On Thursday, January 31, 2013 02:18:05 PM Borislav Petkov wrote:
> On Thu, Jan 31, 2013 at 09:28:12AM +0100, Jiri Slaby wrote:
> > And, does it happen if you switch all of them but NMI wtd in there?
> 
> No, but something else happens. Here's the whole dance:
> 
> 1. Switch all tunables except "NMI watchdog should be turned off" to "Good"
> 2. suspend to disk
> 3. resume... all good
> 4. switch "NMI watchdog should be turned off" to "Good"
> 5. suspend to disk
> 6. resume... all good
> 7. start powertop, toggle "Wireless Power Saving for interface wlan0" twice.
> I.e., "Good" -> "Bad"; "Bad" -> "Good".
> 
> -> Boom!
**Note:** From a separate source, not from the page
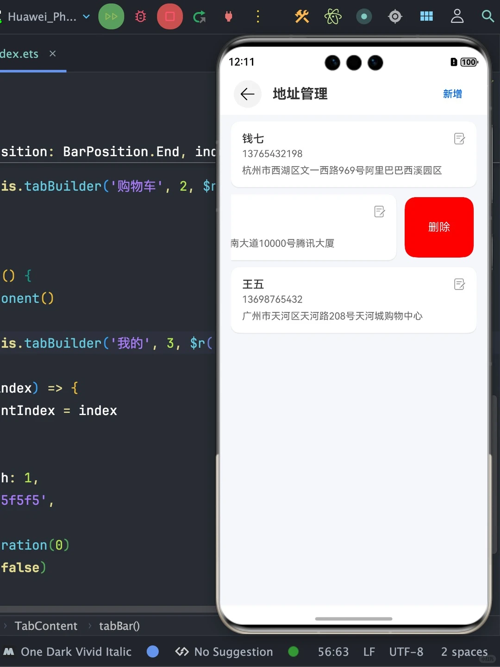Open the three-dot more actions menu
The image size is (500, 667).
click(258, 16)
Unknown reason NMI. It happened right during the toggle because
> it appeared in the framebuffer console (no X) right during me toggling
> this.
> 
> So, it is something getting fishy *after* the watchdog gets disabled.
> Something remains funny and dangling, causing it to fire an NMI because
> it is an NMI watchdog (doh!)... Could it be that the watchdog_disable
> fact doesn't get communicated to the image kernel somehow, or maybe
> delayed?

The image kernel has no idea whether or not the watchdog has been disabled in
the boot kernel.  It needs to be disabled in both.

> 
> > And if I pass nmi_watchdog=0 to the image kernel, it should be gone I
> > guess.
> 
> How do you pass options the image kernel?

The image kernel has the same set of command line options that was used by
that kernel before hibernation.

Thanks,
Rafael


-- 
I speak only for myself.
Rafael J. Wysocki, Intel Open Source Technology Center.